There were 184 stations along the long and arduous route used by the Pony Express. The stations and station keepers were essential to the successful, timely and smooth operation of the Pony Express mail system. The stations were often fashioned out of existing structures, several of them located in military forts, while others were built anew in remote areas where living conditions were very basic.

The route was divided up into five divisions. To maintain the rigid schedule, 157 relay stations were located from 8 to 40 km apart as the terrain would allow for. At each swing station, riders would exchange their tired mounts for fresh ones, while home stations provided room and board for the riders between runs. This technique allowed the mail to be whisked across the continent in record time. Each rider rode about 120 km per day.

More information: National Geographic


 Excitement was plentiful during 
my two years' service as a Pony Express rider.

Buffalo Bill



William Frederick Buffalo Bill Cody (February 26, 1846-January 10, 1917) was an American scout, bison hunter, and showman. He was born in Le Claire, Iowa Territory, now the U.S. state of Iowa, but he lived for several years in his father's hometown in Toronto Township, Ontario, Canada, before the family returned to the Midwest and settled in the Kansas Territory.

William Frederick Cody aka Buffalo Bill
Buffalo Bill started working at the age of eleven, after his father's death, and became a rider for the Pony Express at age 14. During the American Civil War, he served the Union from 1863 to the end of the war in 1865. Later he served as a civilian scout for the US Army during the Indian Wars, receiving the Medal of Honor in 1872.

One of the most colorful figures of the American Old West, Buffalo Bill's legend began to spread when he was only twenty-three. Shortly thereafter he started performing in shows that displayed cowboy themes and episodes from the frontier and Indian Wars. He founded Buffalo Bill's Wild West in 1883, taking his large company on tours in the United States and, beginning in 1887, in Great Britain and continental Europe.


More information: Buffalo Bill

Probably more than any other rider in the Pony Express, William Cody, better known as Buffalo Bill, epitomizes the legend and the folklore, be it fact or fiction, of the Pony Express. Numerous stories have been told of young Cody's adventures as a Pony Express rider.

At the age of 15 Cody was on his way west to California when he met Pony Express agents along the way and signed on with the company. Cody helped in the construction of several way-stations. Thereafter, he was employed as a rider and was given a short 72 km delivery run from the township of Julesburg which lay to the west.
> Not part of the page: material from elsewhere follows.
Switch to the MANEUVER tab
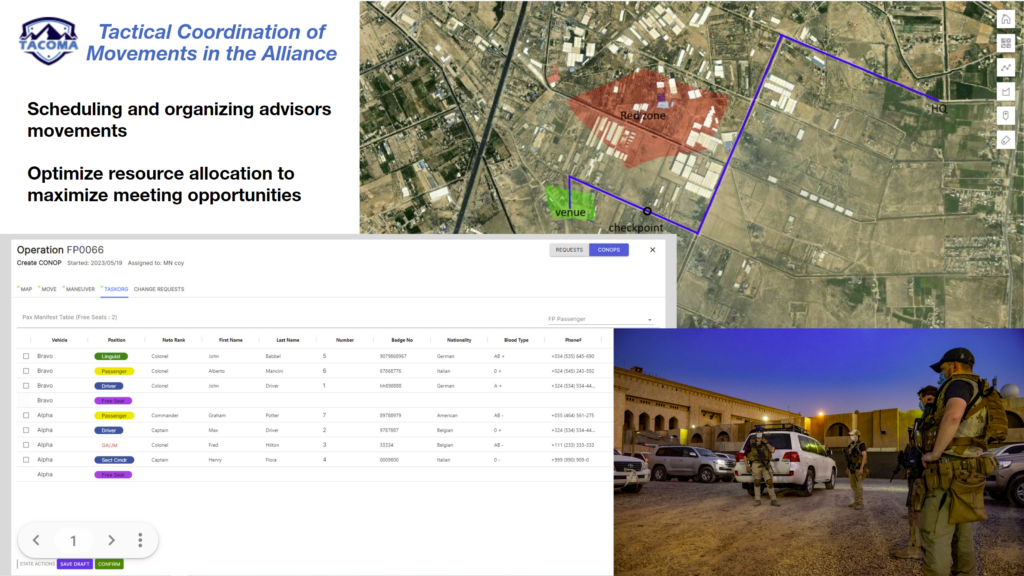The height and width of the screenshot is (576, 1024). pos(80,289)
More information: Wyoming History

After some months he was transferred to Slade's Division in Wyoming where he made the longest non-stop ride from Red Buttes Station to Rocky Ridge Station and back when he found that his relief rider had been killed.

Buffalo Bill
The distance of 518 km over one of the most dangerous sections of the entire trail was completed in 21 hours and 40 minutes, and 21 horses were required to complete this section. On one occasion when carrying mail he unintentionally ran into an Indian war party but managed to escape.

Cody was present for many significant chapters in early western history, including the gold rush, the building of the railroads and cattle herding on the Great Plains. A career as a scout for the Army under General Phillip Sheridan following the Civil War earned him his nickname and established his notoriety as a frontiersman.

In 1869, the twenty-three year-old Cody met Ned Buntline, who later published a story based on Cody's adventures, largely invented by the writer, in Street and Smith's New York Weekly and then published a highly successful novel, Buffalo Bill, King of the Bordermen, which was first serialized on the front page of the Chicago Tribune, beginning that December 15.

Many other sequels followed by Buntline, Prentiss Ingraham and others from the 1870s through the early part of the twentieth century. Cody later became world-famous for Buffalo Bill's Wild West, a touring show which traveled around the United States, Great Britain, and Continental Europe. Audiences were enthusiastic about seeing a piece of the American West.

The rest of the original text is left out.